Monday, August 23, 2010

More on the multi-model mean

Well the mystery surrounding the origins of this equation has been at least partially resolved. It is clearly presented in Stephenson and Doblas-Reyes "Statistical methods for interpreting Monte Carlo ensemble forecasts" Tellus 2000 (as the first author pointed out to me last week), who attribute the result to Epstein 1969 and Leith 1974. The attribution seems a little unclear to me, as these earlier papers both present a large number of equations relating to the evolution of forecast ensembles of specific systems, whereas this identity is fully general irrespective of the ensemble generation.

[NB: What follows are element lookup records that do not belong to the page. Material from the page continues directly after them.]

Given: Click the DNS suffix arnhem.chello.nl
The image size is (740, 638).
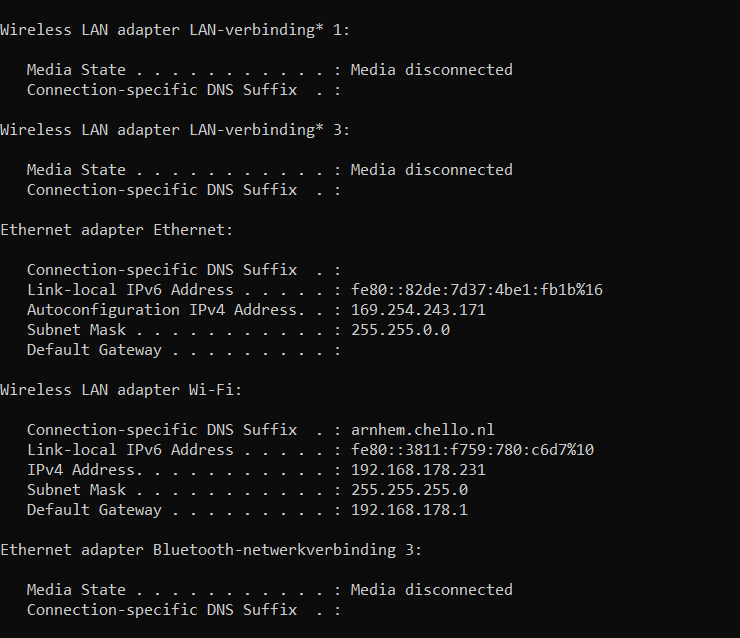Looking at the screenshot, I should pyautogui.click(x=422, y=429).
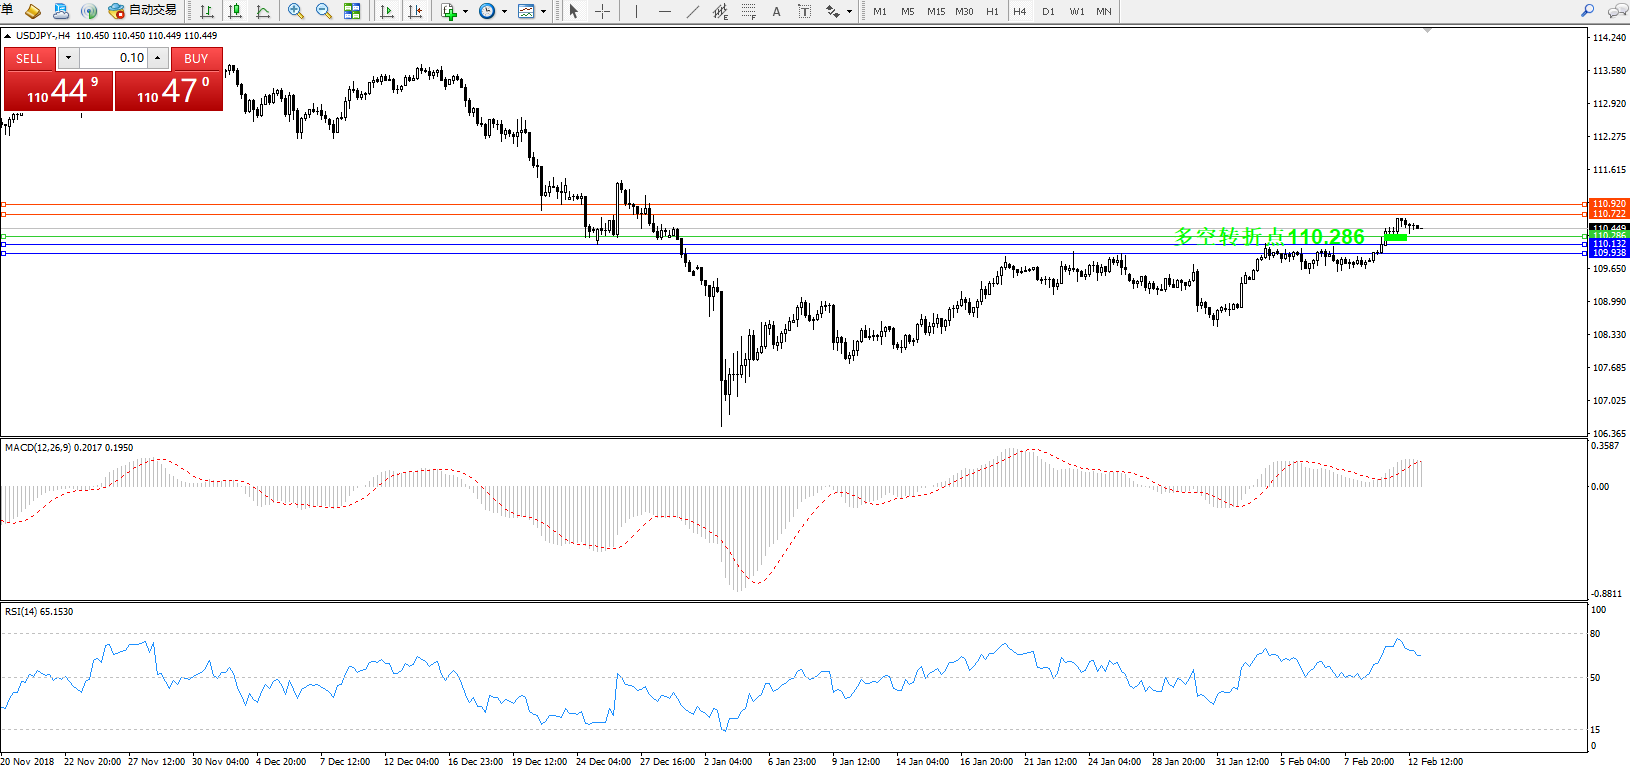Select the horizontal line drawing tool

pyautogui.click(x=664, y=11)
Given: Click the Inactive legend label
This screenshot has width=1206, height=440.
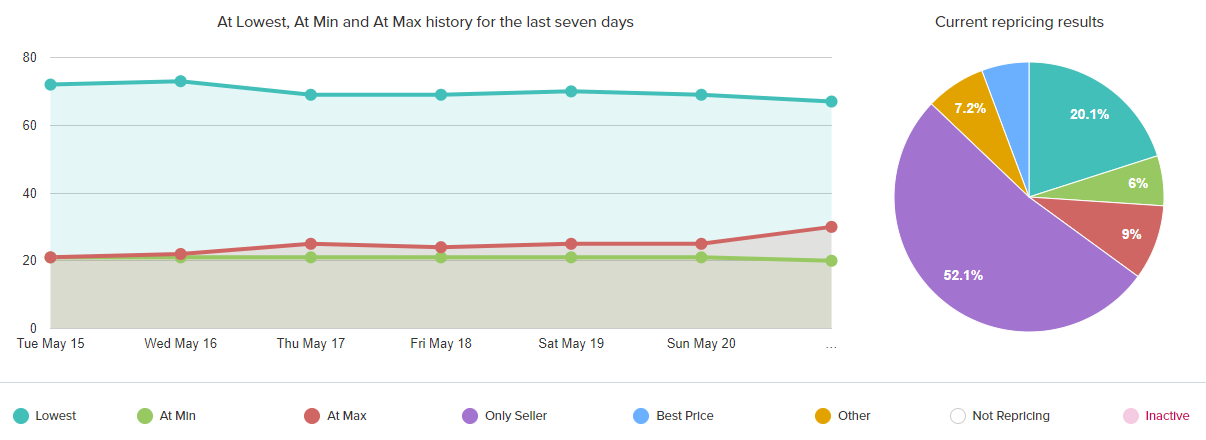Looking at the screenshot, I should [1167, 416].
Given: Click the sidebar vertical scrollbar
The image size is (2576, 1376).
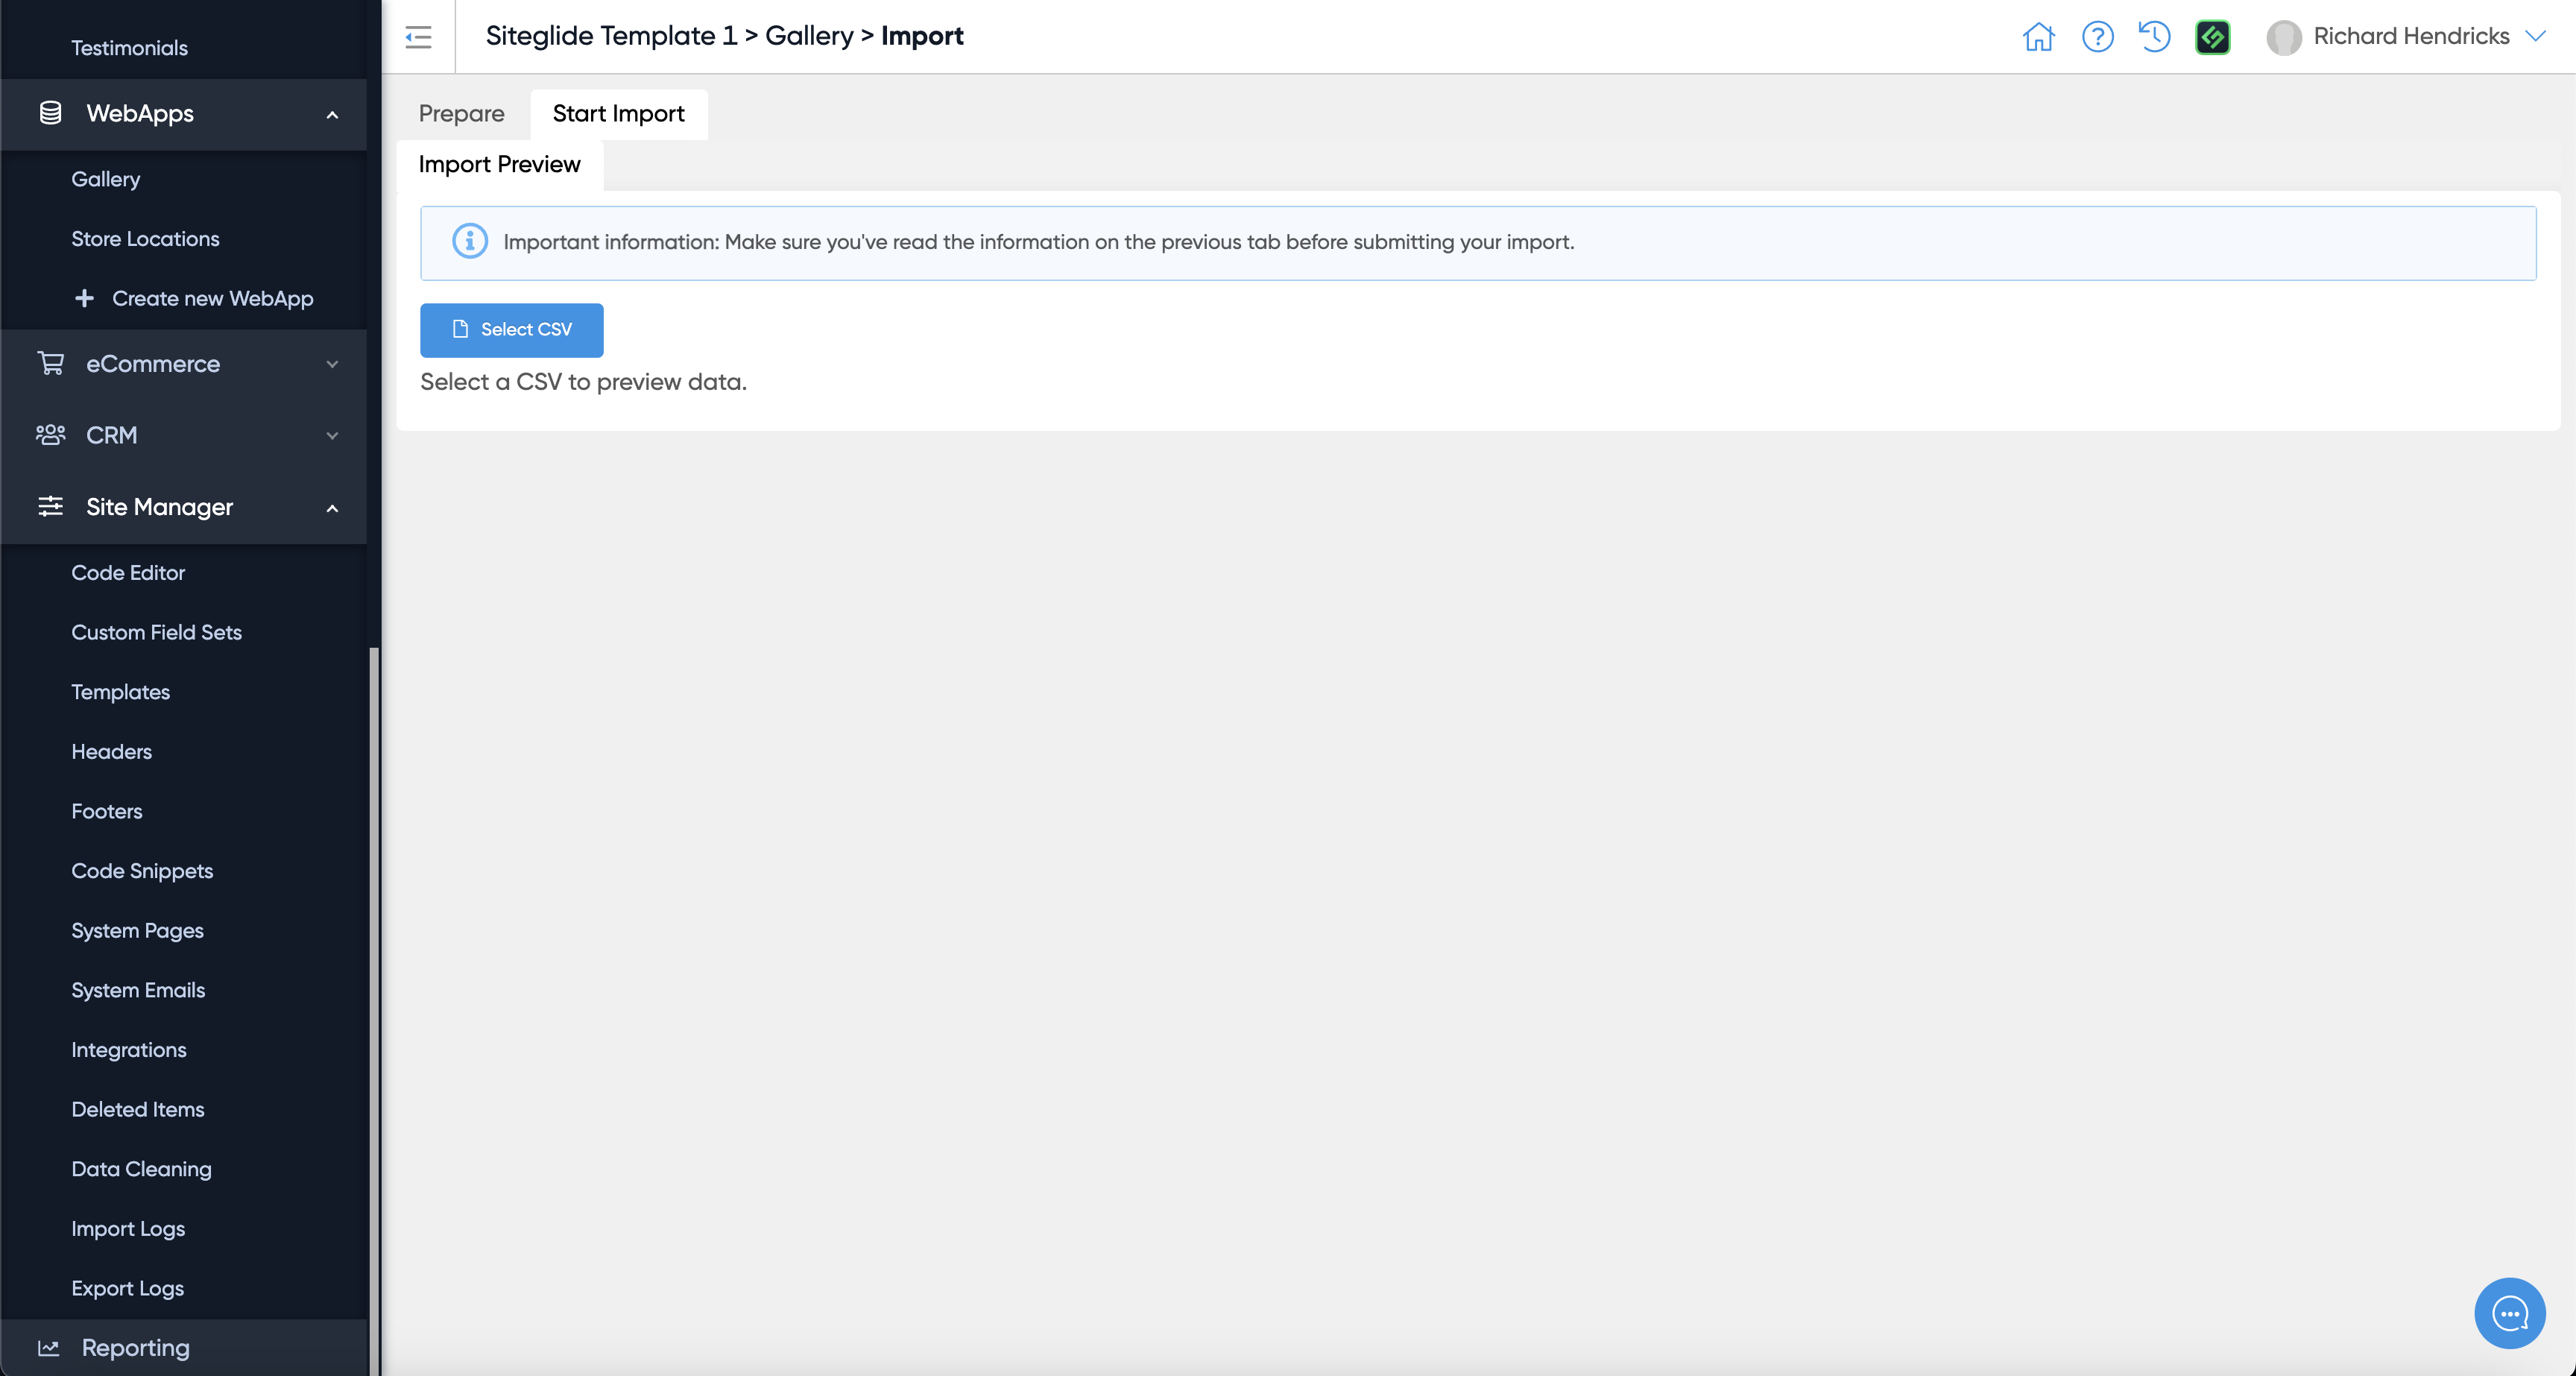Looking at the screenshot, I should pyautogui.click(x=374, y=1000).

However it is not in doubt that it is well known by lots of people and dates to the origins of ensemble methods in weather prediction, even though it has perhaps been subsequently forgotten by some (and apparently never known in climate science, or indeed numerous other fields).


MikeCoombes said...

I was wondering if I drew the right conclusion from the post on the Multi-Model Mean (MMM) and if the following might illustrate your point better. Take the models and the observations and arbitrarily choose one of the model results. Take the multi-model mean of the rest of models and the observations. See how that new MMM compares to the new "truth", the model results that were held back. The comparison should be as good as that of the original MMM to the observations if I read your posts correctly.

James Annan said...

Yes, that's correct, I think. Of course this idea is a bit of an approximation, it will depend exactly what you use as the observations.